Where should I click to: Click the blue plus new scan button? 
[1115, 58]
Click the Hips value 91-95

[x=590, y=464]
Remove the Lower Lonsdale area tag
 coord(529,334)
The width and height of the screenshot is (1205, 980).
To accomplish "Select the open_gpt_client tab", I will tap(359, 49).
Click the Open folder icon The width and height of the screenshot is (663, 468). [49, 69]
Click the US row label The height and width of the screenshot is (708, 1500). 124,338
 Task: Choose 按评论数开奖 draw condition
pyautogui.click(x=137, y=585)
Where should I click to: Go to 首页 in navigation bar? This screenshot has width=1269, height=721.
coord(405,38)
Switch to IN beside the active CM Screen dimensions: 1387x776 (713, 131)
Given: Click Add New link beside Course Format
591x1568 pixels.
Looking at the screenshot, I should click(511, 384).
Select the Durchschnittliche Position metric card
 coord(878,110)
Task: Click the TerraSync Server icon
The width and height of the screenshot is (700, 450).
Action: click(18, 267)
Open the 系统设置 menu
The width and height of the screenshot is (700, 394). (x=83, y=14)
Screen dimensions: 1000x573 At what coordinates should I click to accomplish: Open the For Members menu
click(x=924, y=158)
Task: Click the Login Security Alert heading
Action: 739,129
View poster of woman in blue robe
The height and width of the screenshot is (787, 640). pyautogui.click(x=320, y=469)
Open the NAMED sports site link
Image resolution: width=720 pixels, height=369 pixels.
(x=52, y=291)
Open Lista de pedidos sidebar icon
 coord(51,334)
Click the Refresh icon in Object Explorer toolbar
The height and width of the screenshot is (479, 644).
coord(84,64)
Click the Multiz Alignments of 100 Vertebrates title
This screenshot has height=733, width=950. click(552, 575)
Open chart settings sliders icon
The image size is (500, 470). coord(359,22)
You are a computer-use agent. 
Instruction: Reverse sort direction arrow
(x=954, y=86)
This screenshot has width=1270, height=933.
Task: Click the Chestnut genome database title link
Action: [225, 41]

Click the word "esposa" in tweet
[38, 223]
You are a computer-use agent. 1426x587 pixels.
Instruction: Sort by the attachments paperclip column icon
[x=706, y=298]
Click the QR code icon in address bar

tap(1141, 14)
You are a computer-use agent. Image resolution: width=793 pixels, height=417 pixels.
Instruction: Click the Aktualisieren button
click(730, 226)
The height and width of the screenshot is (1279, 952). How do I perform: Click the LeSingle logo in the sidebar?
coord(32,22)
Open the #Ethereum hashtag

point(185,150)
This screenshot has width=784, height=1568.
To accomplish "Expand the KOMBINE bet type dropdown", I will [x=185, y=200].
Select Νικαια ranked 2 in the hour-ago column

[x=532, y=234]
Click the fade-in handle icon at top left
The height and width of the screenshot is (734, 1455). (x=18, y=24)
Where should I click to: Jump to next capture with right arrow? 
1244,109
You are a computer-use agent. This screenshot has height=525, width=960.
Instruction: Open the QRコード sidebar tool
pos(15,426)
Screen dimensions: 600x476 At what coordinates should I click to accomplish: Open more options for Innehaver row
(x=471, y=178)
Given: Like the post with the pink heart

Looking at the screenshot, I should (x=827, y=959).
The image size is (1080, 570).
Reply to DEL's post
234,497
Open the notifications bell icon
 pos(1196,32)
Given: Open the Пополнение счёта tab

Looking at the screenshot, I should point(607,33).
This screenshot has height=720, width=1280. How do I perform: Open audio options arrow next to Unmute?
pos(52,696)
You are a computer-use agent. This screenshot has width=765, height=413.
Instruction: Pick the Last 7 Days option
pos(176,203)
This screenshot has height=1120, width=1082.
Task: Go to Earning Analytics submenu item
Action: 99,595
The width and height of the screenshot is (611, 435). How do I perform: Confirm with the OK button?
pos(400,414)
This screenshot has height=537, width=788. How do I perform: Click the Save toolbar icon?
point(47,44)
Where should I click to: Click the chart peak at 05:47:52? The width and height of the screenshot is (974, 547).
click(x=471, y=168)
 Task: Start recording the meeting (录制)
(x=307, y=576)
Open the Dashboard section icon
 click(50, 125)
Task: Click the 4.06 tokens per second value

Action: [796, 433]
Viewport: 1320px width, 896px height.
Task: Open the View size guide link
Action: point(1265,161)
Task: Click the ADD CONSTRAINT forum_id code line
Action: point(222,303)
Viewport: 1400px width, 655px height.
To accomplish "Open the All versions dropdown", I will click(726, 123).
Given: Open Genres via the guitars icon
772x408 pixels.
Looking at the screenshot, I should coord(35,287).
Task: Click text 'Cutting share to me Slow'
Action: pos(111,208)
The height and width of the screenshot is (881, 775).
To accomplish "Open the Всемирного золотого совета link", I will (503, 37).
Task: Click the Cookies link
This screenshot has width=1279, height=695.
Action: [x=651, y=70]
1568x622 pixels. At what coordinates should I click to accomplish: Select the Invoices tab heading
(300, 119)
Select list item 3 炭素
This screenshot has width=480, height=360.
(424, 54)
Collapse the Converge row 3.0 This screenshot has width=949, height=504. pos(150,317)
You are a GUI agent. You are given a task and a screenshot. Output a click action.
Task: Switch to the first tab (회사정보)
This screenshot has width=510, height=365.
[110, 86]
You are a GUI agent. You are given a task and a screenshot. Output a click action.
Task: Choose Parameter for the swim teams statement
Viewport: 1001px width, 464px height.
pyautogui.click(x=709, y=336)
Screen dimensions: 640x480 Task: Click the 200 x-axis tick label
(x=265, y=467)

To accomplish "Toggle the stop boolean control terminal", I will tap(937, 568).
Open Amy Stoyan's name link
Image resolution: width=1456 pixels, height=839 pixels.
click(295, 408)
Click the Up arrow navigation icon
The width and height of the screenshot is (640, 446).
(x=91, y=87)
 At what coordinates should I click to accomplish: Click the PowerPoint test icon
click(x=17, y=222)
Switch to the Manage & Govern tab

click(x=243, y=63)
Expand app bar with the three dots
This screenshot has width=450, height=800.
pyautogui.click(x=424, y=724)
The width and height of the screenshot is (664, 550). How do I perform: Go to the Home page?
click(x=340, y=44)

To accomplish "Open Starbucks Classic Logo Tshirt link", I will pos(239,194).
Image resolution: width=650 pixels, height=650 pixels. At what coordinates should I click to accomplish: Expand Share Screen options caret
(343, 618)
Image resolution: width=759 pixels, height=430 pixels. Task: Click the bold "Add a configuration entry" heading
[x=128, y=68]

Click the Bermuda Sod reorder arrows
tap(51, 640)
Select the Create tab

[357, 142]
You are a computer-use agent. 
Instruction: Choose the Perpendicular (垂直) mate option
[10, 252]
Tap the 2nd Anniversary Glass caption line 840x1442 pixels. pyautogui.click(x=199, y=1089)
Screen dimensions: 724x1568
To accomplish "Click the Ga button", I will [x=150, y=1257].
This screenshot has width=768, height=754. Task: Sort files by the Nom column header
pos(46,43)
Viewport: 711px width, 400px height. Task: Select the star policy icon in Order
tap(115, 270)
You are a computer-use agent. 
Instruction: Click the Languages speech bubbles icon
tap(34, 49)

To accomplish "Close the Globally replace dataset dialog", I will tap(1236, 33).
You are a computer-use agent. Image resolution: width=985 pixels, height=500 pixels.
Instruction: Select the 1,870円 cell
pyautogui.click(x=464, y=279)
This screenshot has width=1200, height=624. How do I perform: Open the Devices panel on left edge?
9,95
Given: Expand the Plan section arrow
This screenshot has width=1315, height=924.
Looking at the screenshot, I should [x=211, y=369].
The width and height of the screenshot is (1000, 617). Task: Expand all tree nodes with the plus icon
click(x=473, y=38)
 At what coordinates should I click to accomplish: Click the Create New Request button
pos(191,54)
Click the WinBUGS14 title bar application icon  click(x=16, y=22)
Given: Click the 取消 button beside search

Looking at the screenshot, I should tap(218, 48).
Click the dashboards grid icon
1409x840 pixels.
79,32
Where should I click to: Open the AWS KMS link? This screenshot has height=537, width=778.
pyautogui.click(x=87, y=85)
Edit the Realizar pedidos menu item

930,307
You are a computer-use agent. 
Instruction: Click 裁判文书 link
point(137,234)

WORK ORDER
Wherever the word "dropdown" appears in the listing above, copy the whole line.

TASK RESPONSE
To accomplish "Expand the KOMBINE bet type dropdown", I will [x=185, y=200].
To accomplish "Open the All versions dropdown", I will click(726, 123).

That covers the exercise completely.